> **Текст для чтения**

<<<<

Он, наверно, должен был остаться, потому что у него было трое детей, ранение, но его крест чести и совести был поднят, ему оставалось на него подняться. Перед отъездом он сидел, смотрел на фикус и сказал жене:
– Ты знаешь, если фикус засохнет – это значит, что меня уже нет.
Через два года фикус начал засыхать. Его возили в Ереван в институт биологии, но не смогли спасти.
Бабушка бросила медицинский институт и стала работать медсестрой в районах. Она уходила на месяц или два, оставляя двоих детей на старшую, которой было десять лет, чтобы получать и привозить из деревень продукты.
Старшая играла на аккордеоне и вечерами ходила в госпиталь, чтобы играть для раненных. Когда закончится война, они с сестрой еще год будут ходить и встречать поезда. Каждый день с фотографиями своего отца, спрашивая у прибывших: «Вы не видели моего папу?»
Детство
Я родился в 57-ом. Я помню печки-буржуйки, их было две, и тетушку, за которой я ходил и просил, чтобы она читала для меня сказки. Знакомство мое с городом началось с пожарной каланчи, когда Артурик, он был греком и старше меня на год, сказал, что мы можем пойти и он покажет мне Кремль. До этого я так далеко не ходил. Иногда с тетушкой мы ходили в нефтяную лавку, которая была на 14-ой улице, и покупали нефть для керосинки. Пожарная каланча была на той же улице, но гораздо дальше. Нас искали, и ему, как старшему, досталось. Мы жили между 14-ой и 16-ой улицей, наша крыша с маленьким окном выходила на верхнюю улицу. Районы или кварталы, на которые делился город, называли «майла». Мы жили внизу, а наверху было окошко и вход на нашу крышу. Дома лепились друг к другу. Каждый дом имел свой маленький дворик, где росли две-три яблони, обязательно сирень и кусты желтых и красных роз. Тогда было мало машин и мы играли на улице. Летом бабушки выводили детей на улицу. Сами садились на пороги своих домов, подложив вместо стула подушки (миндар) и разговаривали друг с другом через дом или улицу. Наша улица, куда выходили двери, была узкой и извилистой, машины по ней не ходили. Мы становились взрослее и часто ссорились с ребятами с верхней улицы, но нас было мало, еще и потому, что у некоторых были двери на верхнюю улицу, и у них было больше свободы принимать решение. Тогда было очень много детей одного возраста, это были дети поколения, которое не доросло, чтобы попасть на войну, и тех, которые пришли с войны, но в основном мы играли вместе.
Воздух в городе был чист и свеж, он не нагревался, как в Ереване, но тогда я еще не знал, какой воздух в Ереване, а по субботам и воскресеньям он пах хлебом, который пек в своем доме Шеко (рыжий). Он был не рыжим, а черным. Еще хлеб пекла его сестра. По улице вместе с воздухом приходил запах хлеба. Мы просыпались. Тетушка давал мне десять копеек и я бежал к Шеко, чтобы купить у него лаваш. Я стоял и ждал, когда он вынет его из тандыра, а дома, я знал, что меня ждал сладкий чай и жареная картошка, и сыр, который я мог завернуть в теплый хлеб.

>>>>

> **Исходные материалы**
<<<<

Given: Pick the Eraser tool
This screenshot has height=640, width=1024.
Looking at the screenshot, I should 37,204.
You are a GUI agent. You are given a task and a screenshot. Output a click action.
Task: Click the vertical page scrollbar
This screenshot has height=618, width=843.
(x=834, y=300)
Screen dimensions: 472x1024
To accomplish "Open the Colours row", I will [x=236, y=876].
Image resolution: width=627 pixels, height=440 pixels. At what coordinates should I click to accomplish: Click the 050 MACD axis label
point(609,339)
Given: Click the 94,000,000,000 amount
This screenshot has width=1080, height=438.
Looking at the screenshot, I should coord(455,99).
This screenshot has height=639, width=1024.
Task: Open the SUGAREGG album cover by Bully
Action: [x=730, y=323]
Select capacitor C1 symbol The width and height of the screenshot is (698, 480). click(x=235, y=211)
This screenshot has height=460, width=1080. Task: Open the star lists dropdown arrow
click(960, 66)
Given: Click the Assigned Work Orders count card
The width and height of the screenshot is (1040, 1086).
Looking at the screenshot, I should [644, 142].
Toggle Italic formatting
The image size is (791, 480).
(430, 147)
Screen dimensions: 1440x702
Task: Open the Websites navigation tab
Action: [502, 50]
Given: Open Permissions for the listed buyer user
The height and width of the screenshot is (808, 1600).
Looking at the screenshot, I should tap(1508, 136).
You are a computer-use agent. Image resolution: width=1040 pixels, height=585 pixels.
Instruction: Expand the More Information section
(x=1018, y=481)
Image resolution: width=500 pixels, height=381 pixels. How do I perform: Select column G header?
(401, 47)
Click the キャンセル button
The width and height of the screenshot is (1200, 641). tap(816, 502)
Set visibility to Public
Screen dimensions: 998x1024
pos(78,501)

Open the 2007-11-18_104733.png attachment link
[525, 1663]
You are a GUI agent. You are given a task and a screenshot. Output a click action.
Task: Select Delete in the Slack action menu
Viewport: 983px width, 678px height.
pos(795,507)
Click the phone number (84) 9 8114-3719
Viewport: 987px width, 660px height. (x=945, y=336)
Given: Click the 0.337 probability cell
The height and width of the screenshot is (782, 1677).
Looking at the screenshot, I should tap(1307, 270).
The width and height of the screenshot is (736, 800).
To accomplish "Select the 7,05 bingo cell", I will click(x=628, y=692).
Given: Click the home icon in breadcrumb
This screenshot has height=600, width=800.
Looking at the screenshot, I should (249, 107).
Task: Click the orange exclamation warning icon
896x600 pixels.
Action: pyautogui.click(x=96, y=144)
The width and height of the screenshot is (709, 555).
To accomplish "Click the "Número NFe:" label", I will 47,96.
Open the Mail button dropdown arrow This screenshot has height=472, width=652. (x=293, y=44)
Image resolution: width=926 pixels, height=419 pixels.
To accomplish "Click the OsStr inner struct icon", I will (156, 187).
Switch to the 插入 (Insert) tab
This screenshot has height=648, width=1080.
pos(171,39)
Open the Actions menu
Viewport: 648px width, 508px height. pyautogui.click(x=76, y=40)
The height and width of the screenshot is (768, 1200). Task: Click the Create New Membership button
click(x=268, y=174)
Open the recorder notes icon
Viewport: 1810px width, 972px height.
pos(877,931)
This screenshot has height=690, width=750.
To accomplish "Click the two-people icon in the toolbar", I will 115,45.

>>>>

> **Условие задачи**
Ответьте по отрывку о детстве:
(a) Куда возили засыхающий фикус, чтобы его спасти?
(b) Как называли районы или кварталы, на которые делился город?
(c) Кто, кроме Шеко, пек хлеб?
Записи для выполнения этой работы не понадобятся.

> **Решение задачи**
(a) В Ереван, в институт биологии.
(b) «Майла».
(c) Его сестра.